Der französischen Zeitung «Libération» gestand er vor einigen Tagen, dass er das Ruder seines Foilers der letzten, zum Gewinnen entwickelten Generation seit dem Start kein einziges Mal berührt habe. Er liess den Autopiloten das Ruder führen, um sich besser auf alles andere konzentrieren zu können – den richtigen Kurs, die richtige Einstellung, das richtige Segel.
Von klein auf ein begeisterter Segler
Das Rennen des Skippers aus Le Havre war beinahe makellos, was alles andere als ein Zufall ist. Seit seinen ersten Runden auf einem Optimist-Boot wollte der junge Charlie immer besser werden. Am Esstisch mit seinen Eltern benutzte er Messer und Gabel, um Windrichtungen und geeignete Winkel für sein Serviettenboot zu simulieren. Schon früh füllten Poster mit Seglern von damals die Wände seines Zimmers. Regattasegler – das war es, was er werden wollte.

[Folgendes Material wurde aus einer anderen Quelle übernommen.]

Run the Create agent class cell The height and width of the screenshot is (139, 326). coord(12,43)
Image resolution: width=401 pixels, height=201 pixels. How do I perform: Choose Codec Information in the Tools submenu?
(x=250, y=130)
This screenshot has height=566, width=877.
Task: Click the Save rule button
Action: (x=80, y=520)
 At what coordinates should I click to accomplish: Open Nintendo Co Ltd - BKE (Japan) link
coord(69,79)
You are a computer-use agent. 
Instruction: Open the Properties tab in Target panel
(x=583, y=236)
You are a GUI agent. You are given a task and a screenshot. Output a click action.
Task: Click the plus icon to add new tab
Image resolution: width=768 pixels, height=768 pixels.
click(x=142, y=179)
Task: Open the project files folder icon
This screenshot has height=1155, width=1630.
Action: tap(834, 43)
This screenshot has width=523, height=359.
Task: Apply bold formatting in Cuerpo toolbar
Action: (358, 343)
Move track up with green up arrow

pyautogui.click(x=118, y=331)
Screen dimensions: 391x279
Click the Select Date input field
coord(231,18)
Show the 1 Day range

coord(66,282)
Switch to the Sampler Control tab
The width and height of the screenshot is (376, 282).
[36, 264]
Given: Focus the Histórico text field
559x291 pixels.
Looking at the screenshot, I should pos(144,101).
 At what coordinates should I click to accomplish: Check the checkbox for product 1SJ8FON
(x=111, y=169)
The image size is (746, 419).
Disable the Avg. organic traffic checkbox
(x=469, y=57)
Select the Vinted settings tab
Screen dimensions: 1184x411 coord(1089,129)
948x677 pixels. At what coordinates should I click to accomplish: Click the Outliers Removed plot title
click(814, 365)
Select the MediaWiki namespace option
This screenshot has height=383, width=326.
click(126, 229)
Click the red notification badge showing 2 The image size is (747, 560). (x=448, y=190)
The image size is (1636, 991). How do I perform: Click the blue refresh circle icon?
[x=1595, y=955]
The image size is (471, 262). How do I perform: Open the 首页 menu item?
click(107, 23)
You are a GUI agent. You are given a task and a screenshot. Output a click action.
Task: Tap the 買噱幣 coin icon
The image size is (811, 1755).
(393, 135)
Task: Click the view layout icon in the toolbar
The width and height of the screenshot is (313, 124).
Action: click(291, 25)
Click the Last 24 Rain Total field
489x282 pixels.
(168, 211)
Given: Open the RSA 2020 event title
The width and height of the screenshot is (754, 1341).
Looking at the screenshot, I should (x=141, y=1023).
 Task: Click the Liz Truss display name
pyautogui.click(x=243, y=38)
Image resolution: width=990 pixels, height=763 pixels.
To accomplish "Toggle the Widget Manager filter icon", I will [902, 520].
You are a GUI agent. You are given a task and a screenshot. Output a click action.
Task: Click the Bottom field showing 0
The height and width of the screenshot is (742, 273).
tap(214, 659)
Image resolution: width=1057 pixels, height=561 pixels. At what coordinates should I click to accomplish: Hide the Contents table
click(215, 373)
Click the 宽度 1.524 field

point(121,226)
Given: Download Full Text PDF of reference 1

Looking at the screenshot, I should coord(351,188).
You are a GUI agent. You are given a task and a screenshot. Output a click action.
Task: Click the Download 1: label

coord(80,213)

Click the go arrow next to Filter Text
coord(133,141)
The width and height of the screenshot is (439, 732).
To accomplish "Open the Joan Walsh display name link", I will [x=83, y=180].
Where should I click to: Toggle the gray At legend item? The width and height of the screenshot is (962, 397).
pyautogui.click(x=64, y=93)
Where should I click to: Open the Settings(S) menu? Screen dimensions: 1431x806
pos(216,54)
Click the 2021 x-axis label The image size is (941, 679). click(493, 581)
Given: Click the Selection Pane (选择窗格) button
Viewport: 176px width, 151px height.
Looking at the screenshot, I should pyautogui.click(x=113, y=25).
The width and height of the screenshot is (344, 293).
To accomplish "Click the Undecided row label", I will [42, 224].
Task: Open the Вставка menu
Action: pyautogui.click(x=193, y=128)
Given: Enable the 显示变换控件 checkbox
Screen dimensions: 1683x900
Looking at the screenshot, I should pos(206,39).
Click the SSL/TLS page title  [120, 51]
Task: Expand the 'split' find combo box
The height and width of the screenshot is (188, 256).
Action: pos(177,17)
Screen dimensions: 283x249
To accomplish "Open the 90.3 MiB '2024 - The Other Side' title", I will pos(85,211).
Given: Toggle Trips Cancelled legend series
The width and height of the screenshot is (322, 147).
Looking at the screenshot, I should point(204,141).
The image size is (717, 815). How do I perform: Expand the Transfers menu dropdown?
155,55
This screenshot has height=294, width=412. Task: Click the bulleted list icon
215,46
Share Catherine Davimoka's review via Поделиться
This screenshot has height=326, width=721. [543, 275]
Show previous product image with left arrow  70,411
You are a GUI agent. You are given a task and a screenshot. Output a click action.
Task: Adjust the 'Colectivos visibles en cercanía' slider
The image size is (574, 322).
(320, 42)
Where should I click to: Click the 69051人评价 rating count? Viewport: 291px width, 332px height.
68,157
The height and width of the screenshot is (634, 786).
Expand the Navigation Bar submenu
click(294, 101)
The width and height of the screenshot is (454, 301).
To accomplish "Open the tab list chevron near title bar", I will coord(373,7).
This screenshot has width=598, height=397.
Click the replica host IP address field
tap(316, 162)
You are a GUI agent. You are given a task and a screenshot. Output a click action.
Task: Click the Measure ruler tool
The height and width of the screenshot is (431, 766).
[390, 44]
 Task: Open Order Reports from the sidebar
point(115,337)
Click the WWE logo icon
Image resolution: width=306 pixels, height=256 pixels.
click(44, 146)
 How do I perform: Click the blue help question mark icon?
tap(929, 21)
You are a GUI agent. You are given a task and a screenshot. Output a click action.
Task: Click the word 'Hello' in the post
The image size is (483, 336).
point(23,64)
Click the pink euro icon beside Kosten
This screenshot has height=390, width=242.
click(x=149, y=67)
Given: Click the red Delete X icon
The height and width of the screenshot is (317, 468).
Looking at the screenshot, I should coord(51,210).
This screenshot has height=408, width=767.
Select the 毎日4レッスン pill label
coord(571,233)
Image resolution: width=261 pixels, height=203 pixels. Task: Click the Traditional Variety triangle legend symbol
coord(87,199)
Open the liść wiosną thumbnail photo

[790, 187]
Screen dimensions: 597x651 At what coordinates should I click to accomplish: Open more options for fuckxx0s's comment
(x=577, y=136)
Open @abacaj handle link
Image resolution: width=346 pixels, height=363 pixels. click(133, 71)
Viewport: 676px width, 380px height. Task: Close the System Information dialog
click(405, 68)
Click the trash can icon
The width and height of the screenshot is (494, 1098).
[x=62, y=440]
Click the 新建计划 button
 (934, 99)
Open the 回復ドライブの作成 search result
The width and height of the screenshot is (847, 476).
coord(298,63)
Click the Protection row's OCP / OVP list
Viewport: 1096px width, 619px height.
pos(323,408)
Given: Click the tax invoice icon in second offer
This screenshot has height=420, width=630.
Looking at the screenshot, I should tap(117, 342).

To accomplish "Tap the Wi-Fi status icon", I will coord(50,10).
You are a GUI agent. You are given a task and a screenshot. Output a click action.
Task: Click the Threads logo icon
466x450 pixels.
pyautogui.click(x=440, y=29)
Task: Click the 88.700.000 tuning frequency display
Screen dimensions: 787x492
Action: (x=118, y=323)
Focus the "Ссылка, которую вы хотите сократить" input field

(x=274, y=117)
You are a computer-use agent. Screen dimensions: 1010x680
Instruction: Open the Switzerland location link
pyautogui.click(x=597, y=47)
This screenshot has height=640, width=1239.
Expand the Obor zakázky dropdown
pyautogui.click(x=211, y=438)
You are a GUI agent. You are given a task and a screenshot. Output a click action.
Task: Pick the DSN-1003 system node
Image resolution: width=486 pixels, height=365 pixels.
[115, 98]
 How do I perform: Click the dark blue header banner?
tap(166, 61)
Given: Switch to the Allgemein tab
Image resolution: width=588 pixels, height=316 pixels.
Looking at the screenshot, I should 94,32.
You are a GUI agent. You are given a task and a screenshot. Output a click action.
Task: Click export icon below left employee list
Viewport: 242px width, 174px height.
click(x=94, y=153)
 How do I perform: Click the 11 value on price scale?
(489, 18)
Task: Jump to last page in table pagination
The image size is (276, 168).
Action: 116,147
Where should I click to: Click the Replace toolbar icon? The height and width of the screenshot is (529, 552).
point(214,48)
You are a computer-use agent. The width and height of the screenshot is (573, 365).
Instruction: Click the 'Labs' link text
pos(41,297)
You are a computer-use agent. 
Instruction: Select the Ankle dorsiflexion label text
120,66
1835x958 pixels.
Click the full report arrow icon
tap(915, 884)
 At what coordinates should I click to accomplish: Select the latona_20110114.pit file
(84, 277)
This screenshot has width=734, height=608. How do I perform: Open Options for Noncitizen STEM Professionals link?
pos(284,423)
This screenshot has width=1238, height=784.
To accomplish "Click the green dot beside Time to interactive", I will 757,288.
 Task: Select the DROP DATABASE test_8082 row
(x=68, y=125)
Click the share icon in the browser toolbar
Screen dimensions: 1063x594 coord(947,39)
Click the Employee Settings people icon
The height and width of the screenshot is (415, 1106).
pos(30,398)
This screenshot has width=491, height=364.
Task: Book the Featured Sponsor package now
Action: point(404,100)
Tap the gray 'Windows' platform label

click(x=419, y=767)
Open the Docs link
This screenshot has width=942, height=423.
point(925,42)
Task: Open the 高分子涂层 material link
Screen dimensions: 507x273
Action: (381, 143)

Nach dem Gymnasium ging er nach Southampton, um dort eine Ausbildung zum Schiffsbauingenieur zu absolvieren. Dort eignete er sich das Know-how an, das ihm bis heute beim Bau seiner eigenen Rennboote von Nutzen ist.
Nach seinem Abschluss stand sein Weg fest: Er wurde Mitglied des Zentrums für Hochseerennsport Pôle Finistère, wo die besten Hochseespezialisten für Einhandfahrten aufeinandertreffen. An der Solitaire-du-Figaro-Regatta machte er sich einen Namen, als er fünfmal in Folge auf dem Podest stand.
«Die Revanche war fällig»
Innerhalb von zehn Jahren wurde Dalin zu einer der wichtigsten Figuren der Imoca-Regatta, bei der die berühmten Einrumpfboote der Vendée Globe gegeneinander antreten. Egal, ob Rennen oder Transatlantikregatta – immer scheint ein Podestplatz für ihn reserviert zu sein. Dieses Mal musste er nur noch auf den Platz klettern, der ihm vor vier Jahren unter den Füssen weggerutscht war. «Bei diesem Rennen will ich eine Revanche», warnte er, bevor er volle Kraft voraus in seine siegreiche Weltumsegelung startete.
Die bemerkenswerte Zeit von wenig mehr als 65 Tagen beweist sein Können – es sind fast zehn Tage weniger als die Bestzeit, die Armel Le Cléac’h vor acht Jahren aufgestellt hatte.
Ist er bereit, sich dem Menschen- und Journalistenmeer zu stellen? Dalin fühlt sich auf dem 50. südlichen Breitengrad bei 45 Knoten Wind zweifellos wohler als vor den Medien. Doch diejenigen, die ihn kennen, finden, der Mann mit dem einprägsamen Blick habe sich verändert. «Letztlich ist alles nur halb so schlimm, es ist nur ein Spiel», sagt er und reitet auf der Erfolgswelle des Hochseerennsports.